2023 Yılı 1. Çeyrek Finansal Gelişmeler

Konsolide gelirler yıllık bazda %61,0 artarak 15,3 milyar TL'ye yükseldi. UFRYK 12 muhasebe etkisi hariç tutulduğunda, gelir artışı yıla beklenenden daha iyi bir başlangıç yaparak yıllık bazda %59,1 oldu.

Devam eden faaliyet giderleri artışı ve tek seferlik deprem maliyetlerinin baskısıyla konsolide FAVÖK, %31,3’lük FAVÖK marjı ile birlikte yıllık bazda %16,2 artarak 4,8 milyar TL'ye ulaştı. UFRYK 12 etkisi hariç tutulduğunda FAVÖK marjı %32,5 oldu. Deprem etkisinden ve yasal olarak uygulamaya alınan EYT’nin (Emeklilikte Yaşa Takılanlar) tek seferlik maliyetinden arındırıldığında, konsolide FAVÖK %33,6’lık marj ile 5,2 milyar TL’dir.
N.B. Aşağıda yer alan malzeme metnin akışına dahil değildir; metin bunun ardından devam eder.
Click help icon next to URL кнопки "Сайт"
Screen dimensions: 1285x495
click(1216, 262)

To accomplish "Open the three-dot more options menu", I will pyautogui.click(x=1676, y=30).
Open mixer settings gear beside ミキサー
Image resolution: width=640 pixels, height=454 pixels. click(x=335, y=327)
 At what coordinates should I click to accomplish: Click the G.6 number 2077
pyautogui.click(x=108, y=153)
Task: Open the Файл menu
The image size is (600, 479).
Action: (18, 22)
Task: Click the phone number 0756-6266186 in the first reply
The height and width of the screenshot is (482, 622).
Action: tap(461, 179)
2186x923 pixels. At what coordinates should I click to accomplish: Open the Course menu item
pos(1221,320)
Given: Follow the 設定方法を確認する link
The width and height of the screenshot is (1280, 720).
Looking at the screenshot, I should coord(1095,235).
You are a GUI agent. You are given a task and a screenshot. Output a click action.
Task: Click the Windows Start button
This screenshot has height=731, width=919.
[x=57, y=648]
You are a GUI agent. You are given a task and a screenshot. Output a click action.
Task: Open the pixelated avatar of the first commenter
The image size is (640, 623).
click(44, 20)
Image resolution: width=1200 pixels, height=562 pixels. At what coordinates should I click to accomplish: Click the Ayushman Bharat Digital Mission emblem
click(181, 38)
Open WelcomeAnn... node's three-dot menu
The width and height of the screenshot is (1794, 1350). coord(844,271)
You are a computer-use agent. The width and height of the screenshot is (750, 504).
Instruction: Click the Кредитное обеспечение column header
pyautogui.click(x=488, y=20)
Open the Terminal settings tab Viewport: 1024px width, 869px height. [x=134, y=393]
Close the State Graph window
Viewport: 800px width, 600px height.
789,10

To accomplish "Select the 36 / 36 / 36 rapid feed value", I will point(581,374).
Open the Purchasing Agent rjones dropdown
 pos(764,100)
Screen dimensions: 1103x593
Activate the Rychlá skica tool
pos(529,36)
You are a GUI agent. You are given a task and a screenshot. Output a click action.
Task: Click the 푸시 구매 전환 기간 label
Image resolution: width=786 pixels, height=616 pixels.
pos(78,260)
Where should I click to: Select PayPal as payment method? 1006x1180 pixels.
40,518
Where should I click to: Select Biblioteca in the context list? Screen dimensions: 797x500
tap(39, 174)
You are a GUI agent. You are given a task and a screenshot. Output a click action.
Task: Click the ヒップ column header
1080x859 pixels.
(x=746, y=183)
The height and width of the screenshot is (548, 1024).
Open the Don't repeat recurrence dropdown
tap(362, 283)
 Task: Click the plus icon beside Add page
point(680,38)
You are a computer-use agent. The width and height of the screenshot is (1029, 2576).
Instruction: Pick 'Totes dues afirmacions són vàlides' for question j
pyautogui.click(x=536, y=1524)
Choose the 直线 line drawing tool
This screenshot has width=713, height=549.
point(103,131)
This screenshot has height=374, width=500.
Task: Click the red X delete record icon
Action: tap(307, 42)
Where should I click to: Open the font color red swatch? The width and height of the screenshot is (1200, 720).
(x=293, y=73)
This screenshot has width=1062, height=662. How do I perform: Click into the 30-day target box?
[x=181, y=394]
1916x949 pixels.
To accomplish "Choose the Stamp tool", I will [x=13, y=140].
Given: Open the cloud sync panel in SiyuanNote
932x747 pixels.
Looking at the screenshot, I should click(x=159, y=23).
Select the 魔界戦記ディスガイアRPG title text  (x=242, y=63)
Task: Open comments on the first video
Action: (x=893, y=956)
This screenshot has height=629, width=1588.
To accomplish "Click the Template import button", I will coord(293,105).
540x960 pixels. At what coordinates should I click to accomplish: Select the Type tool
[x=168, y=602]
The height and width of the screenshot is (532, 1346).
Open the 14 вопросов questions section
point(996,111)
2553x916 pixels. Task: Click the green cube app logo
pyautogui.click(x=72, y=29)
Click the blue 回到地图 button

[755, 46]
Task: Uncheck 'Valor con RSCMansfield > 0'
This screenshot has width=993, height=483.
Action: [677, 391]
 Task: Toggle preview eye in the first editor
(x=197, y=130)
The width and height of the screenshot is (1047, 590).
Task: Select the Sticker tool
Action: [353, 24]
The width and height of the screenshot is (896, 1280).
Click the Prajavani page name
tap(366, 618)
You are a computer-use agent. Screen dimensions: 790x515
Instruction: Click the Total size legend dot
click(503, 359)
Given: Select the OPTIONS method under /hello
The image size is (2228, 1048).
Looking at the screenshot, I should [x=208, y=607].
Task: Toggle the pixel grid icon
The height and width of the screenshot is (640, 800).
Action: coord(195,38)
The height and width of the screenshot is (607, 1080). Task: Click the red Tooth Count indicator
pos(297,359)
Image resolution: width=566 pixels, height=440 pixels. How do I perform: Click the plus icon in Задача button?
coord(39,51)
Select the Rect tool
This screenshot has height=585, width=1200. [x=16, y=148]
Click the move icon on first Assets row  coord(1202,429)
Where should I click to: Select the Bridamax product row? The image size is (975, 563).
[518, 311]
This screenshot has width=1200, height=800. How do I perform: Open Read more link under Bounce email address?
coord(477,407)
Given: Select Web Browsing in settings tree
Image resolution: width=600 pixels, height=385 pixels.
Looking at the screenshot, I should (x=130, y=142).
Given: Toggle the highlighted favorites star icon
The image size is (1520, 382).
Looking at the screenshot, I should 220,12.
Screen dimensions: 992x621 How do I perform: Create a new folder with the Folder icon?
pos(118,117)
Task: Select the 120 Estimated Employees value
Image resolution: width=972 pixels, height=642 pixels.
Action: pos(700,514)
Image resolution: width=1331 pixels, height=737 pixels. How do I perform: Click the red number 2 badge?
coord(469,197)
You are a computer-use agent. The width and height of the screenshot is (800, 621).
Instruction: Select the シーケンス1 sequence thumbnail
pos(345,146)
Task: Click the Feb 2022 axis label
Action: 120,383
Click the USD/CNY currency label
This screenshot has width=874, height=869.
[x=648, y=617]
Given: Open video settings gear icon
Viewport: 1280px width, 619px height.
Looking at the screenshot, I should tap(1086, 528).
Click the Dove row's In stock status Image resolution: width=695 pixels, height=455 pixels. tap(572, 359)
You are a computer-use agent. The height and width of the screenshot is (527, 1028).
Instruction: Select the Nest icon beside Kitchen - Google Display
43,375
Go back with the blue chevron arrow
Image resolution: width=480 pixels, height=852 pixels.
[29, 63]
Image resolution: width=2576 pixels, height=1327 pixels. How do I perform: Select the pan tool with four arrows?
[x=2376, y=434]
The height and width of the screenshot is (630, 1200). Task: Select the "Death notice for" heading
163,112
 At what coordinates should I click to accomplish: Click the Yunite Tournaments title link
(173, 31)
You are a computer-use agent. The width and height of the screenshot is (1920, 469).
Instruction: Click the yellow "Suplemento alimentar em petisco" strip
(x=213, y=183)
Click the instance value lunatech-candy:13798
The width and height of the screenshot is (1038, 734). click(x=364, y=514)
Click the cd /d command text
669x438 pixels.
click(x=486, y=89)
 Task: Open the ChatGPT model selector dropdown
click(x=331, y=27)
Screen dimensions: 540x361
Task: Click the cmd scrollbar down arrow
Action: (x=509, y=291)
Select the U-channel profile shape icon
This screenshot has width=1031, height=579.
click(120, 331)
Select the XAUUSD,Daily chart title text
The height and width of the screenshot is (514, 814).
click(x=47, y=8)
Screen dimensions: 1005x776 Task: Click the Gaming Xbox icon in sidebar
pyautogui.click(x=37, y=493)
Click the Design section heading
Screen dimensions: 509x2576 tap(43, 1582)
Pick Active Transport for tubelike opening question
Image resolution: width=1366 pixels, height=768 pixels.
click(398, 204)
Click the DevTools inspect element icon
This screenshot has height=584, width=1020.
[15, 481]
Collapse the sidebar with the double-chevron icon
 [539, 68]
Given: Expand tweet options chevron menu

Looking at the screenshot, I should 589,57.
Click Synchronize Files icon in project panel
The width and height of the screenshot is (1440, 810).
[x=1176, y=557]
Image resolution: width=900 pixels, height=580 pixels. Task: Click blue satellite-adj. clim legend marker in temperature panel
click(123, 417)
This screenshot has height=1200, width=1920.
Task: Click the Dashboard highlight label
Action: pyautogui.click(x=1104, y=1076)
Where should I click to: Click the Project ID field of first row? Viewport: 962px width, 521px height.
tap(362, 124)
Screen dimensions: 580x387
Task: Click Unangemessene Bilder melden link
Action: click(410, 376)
Faaliyet karı yıllık bazda %7,9 daralarak 2,1 milyar TL'ye geriledi. Yukarıda belirtilen kalemlere ek olarak 1Ç’23'te oluşan depreme ilişkin değer düşüklüğü maliyetinden arındırıldığında faaliyet karı, yıllık bazda %16,9 artışla 2,7 milyar TL’dir.

USDTRY ve EURTRY kurlarındaki ortalama %3,5'lik nispeten sınırlı artışla birlikte yıllık ve çeyreklik bazda daha yüksek faiz oranlarıyla net kar, 1Ç'23'te yıllık bazda %15,1 artarak 645 milyon TL oldu. Kanunlaşan tek seferlik deprem vergisi ve değer düşüklüğü maliyetinin net kara etkisi vergi gelirlerinin desteği ile dengelendi. Net kar, deprem ve EYT etkileri ile bahse konu düzeltmelerin doğurduğu dolaylı vergilendirmeden arındırıldığında yıllık bazda %120,0 artışla 1,2 milyar TL olurdu. Tablo 1'e bakınız.

42 milyon TL'si depremle ilgili olmak üzere toplam yatırım harcamaları 3,3 milyar TL olarak gerçekleşti.

Kaldıraçsız serbest nakit akışı1 düşük FAVÖK büyümesi ve nakit akışındaki olağan mevsimsellik nedeniyle 1Ç’22’de negatif 456 milyon TL iken negatif 2,0 milyar TL oldu.

Uzun döviz pozisyonu2 1Ç’23 sonunda 448 milyon USD oldu. Üst bariyerlerini aşmış PCCS işlemleri hedge portföyünün dışında tutulduğunda döviz pozisyonu 374 milyon USD kısa pozisyondur.

1 Kaldıraçsız serbest nakit akışı işletme ve yatırım faaliyetlerinden sağlanan net nakit akışı olarak tanımlanmıştır.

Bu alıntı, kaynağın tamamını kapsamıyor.